For today’s youth, lead poisoning is more so an idea than a reality. Most younger people understand what lead poisoning is, but cannot recognize its symptoms and do not realize they still run the risk of getting it.
Before 1978 when lead was banned, it was common in paint for homes, children’s toys, and furniture. That being said, many older houses often still have remnants of lead, especially if they are the houses of those that have not moved since around the time of the ban and have not changed out their furniture. Nowadays, lead soldered pipes run the risk of lead particles ending up in tap water. Also, even though lead soldered canned goods are illegal to make in the United States, they are not illegal to import.
Symptoms in adults include high blood pressure, memory loss, muscle and joint pains, reduced sperm count, constipation, headaches, sudden occurrence of mood disorders, miscarriage or premature birth, and diminishing mental function. Very high levels of lead exposure can result in death.
Certain hobbies and jobs increase one’s chance of getting lead poisoning. For example, any job that involves working with batteries can most likely guarantee exposure. Auto repair shops also usually contain a considerable amount of lead. Home renovators, especially those that renovate older homes should take certain safety precautions, such as wearing a mask, to minimize exposure. The Pohl & Berk website says that industrial plants and factories are the most common places for toxic exposure.

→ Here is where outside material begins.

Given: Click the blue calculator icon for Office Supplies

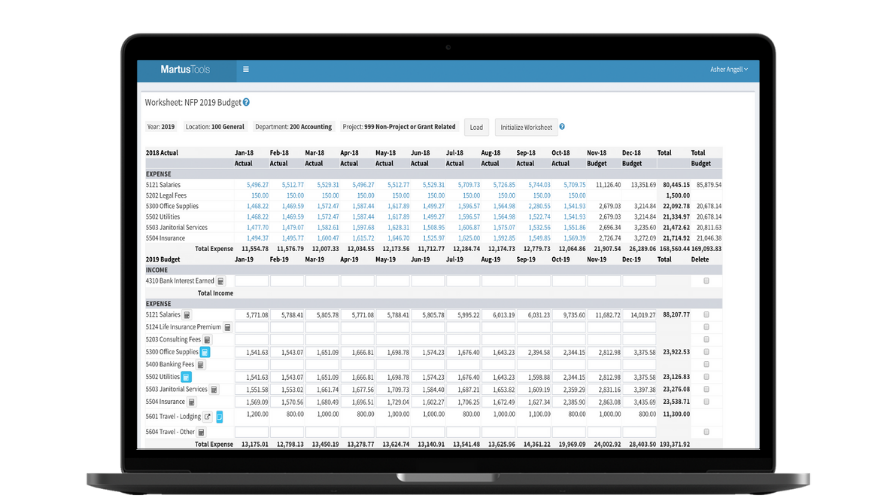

To minimize lead exposure, make sure you are washing your hands and any toys you may have as much as possible. In addition to keeping yourself clean, keep your house clean as well. The less dust that is in your home, the less likely you will be exposed to lead. When using tap water, run cold water for a minute, and never use hot water for cooking. The best offense is a good defense, so make sure you are eating healthy, because good nutrition aides in lower lead absorption.